So we recently did this same switch. I can say that in our experience data pulls that were taking (on a good day) 6 hours now take under 10 seconds. There are some jobs we had that literally took days to run that now complete in minutes. Redshift is amazingly simple to use, crazy fast and so very cost effective.

Generally we're dealing with datasets that are around 1-3TB, and pretty well organized. Its just amazing how forgiving Redshift is when it comes to unusually written SQL and how useful it is to us as a business. Extracting serious insights was once a job that only a few people could do, now its something that anyone with a SQL background can manage.


Redshift is an especially limited SQL engine considering it doesn't support UDFs. It is wicked fast, but what you get in speed you lose in flexibility. Current (well, February, but fairly current) benchmarks[0] place Impala and Shark (SQL on top of Spark) within grasp of Redshift while pulling data from disk and, for certain workloads, on par or faster than Redshift. This is without using a columnar file format.

Impala is impressive technology, but it does require you to run dedicated Impala daemons as it doesn't use map reduce under the hood. Shark is especially interesting, however, because it is fast AND build on top of spark, so you can run raw Spark jobs, SQL queries, graph processing and ML all on the same cluster. Shark currently uses Hive to generate it's query plans, but the Spark project is working on implementing it's own SQL engine called Catalyst[1] that promises to be a significant improvement.

[0] https://amplab.cs.berkeley.edu/benchmark/

[1] https://spark-summit.org/talk/armbrust-catalyst-a-query-opti...

§ **Requests**:
1 - According to the Redshift thread, what kinds of work can be run together on the same cluster with Shark? List them all.
2 - Please carry on the Redshift thread with another post in the same discussion.
The records are separate material with no connection to the Redshift thread.

§ **Extracted records**:
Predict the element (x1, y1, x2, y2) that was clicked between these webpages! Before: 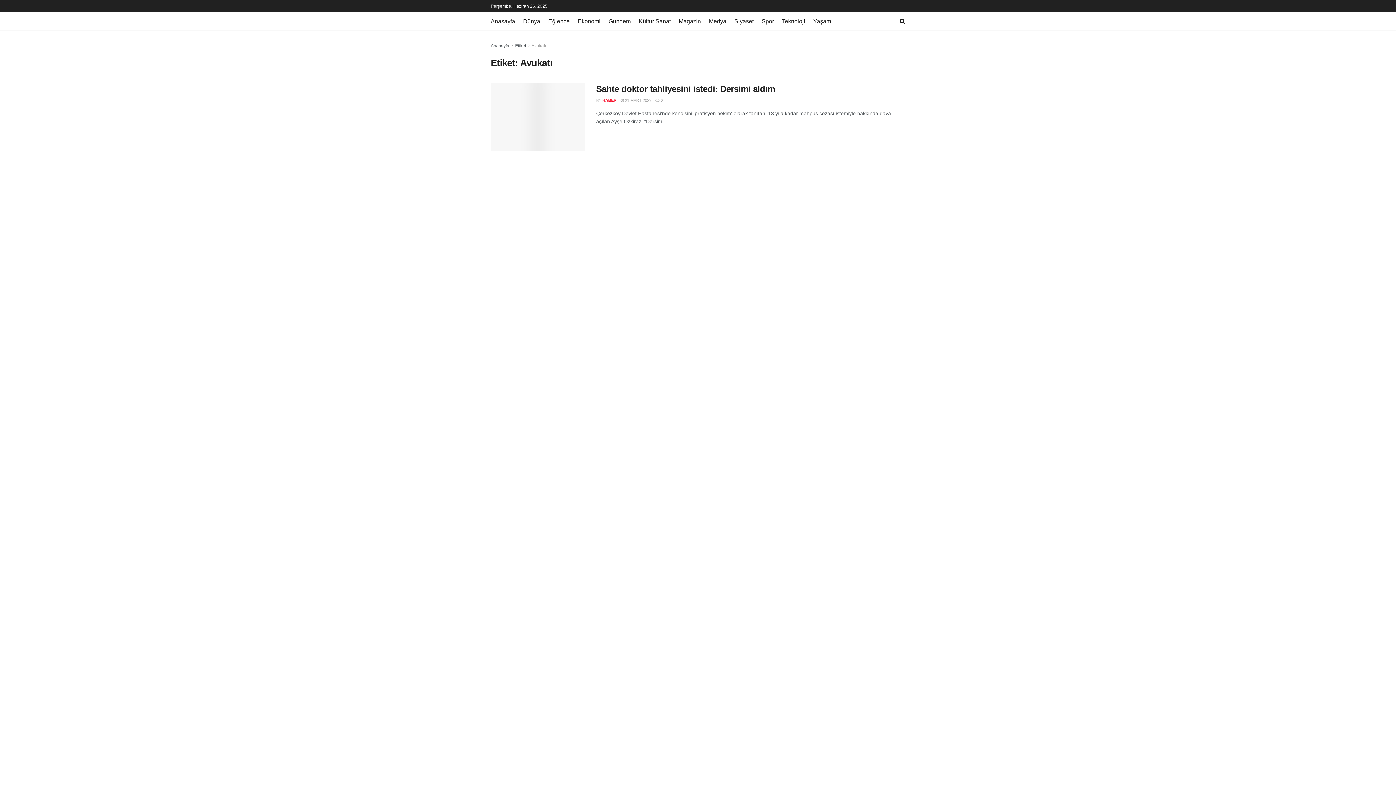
...
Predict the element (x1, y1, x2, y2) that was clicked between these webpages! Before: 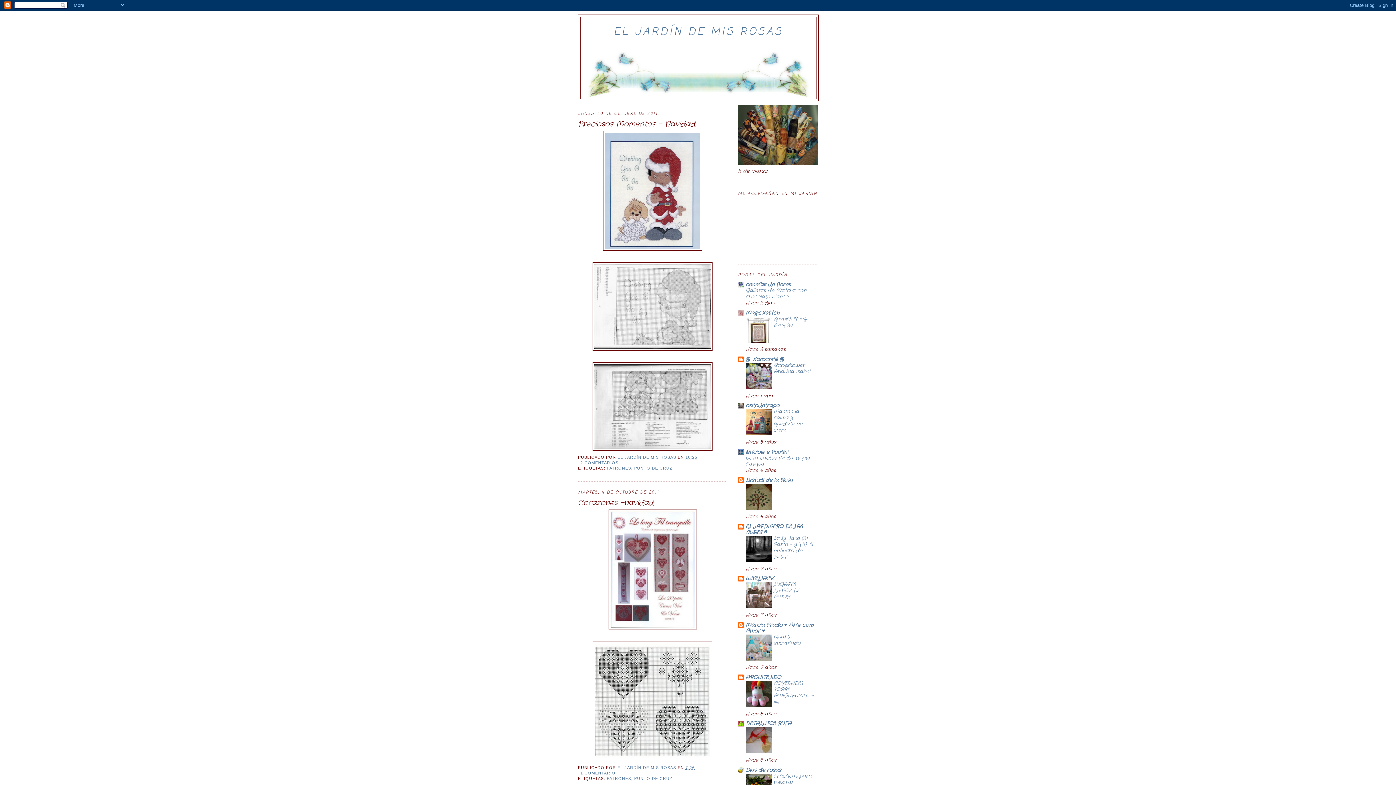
...
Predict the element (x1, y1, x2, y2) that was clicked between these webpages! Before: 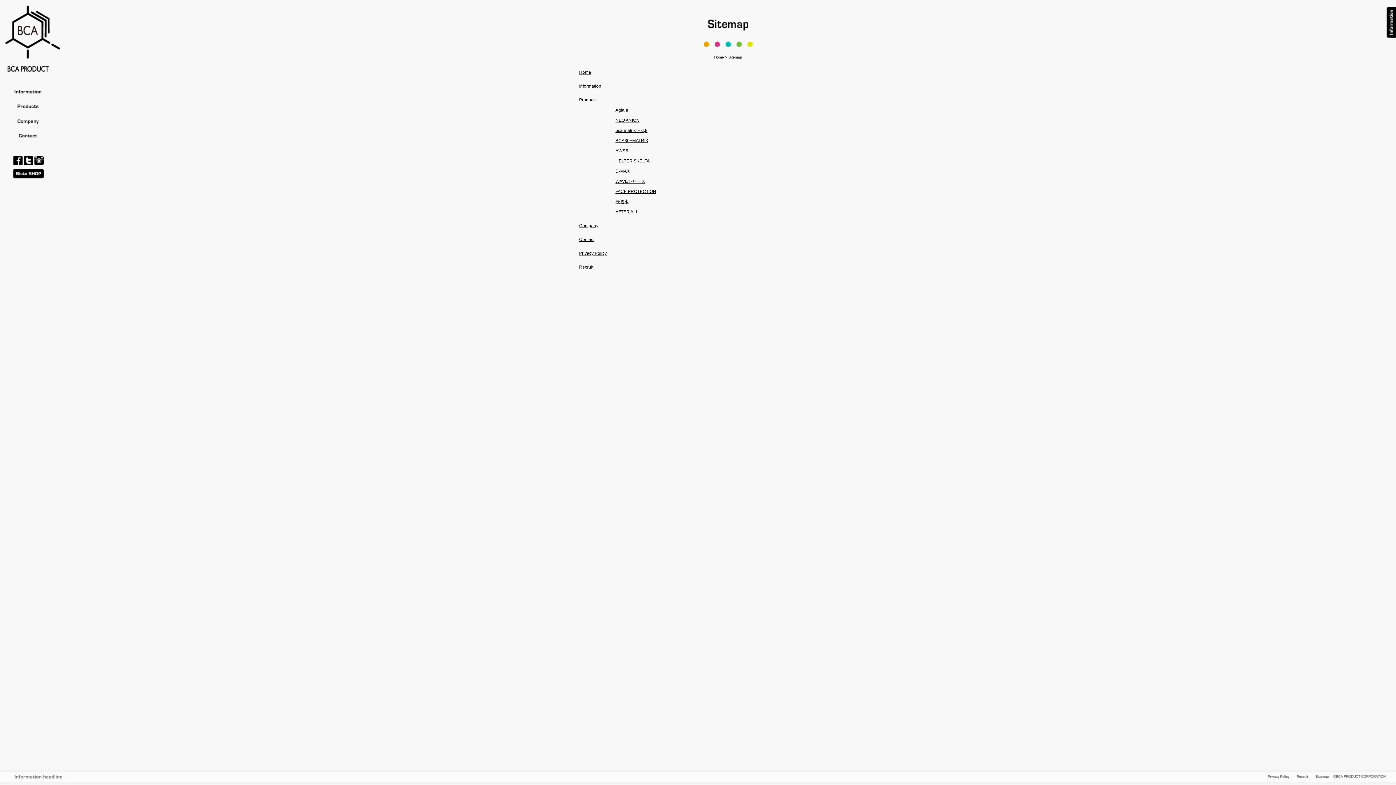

§ **Exercise results**:
1 -
- Raw Spark jobs
- SQL queries
- Graph processing
- ML

2 -
Although I have a lot of respect for the amplab, they did not do their due diligence with that benchmark. Mainly for a few reasons, they didn't test using columnar storage in Hadoop (ORC / Parquet), which is what Redshift is using underneath (a proprietary columnar store). Also, the most complicated query they ran was a two table join, and from what I can tell, there wasn't any concurrent workload testing.

(disclaimer: I'm a Cloudera employee):

I recommend checking out the following blog, not because my employer wrote it, but because the guys behind the benchmark did an incredible job making the benchmark competitive. They also show metrics that a lot of the other people are not showing, for example concurrent workload capabilities, CPU efficiency, etc.

Impala, Hive (on Tez), Shark, Presto

http://blog.cloudera.com/blog/2014/05/new-sql-choices-in-the...


Impala does not currently support Serde last when I checked, which limits its usage for certain cases. And I would not treat any benchmark too seriously since every vendor probably would only know/be willing to tune its own products. Check the latest Spark SQL benchmark. http://databricks.com/blog/2014/06/02/exciting-performance-i...


You pay a significant resource penalty when using Serdes, and since performance is one of the biggest priorities to the Impala team, we decided to leave this out for now. A very common workaround is to use Hive to generate Parquet data from your custom data (using Serdes), and then use Impala for querying the Parquet data.

I disagree with your statement regarding not treating benchmarks from vendors seriously. As the article mentions, we made an effort to make these queries run as efficient as possible, even going so far as re-writing queries on competing engines to make them run faster. In fact, Databrick's engineers assisted us in making the Shark benchmarks as good as they could possibly get. The benchmark that I linked is very thorough, and even supplies the exact queries / scripts we used to perform the tests so you can do them yourself.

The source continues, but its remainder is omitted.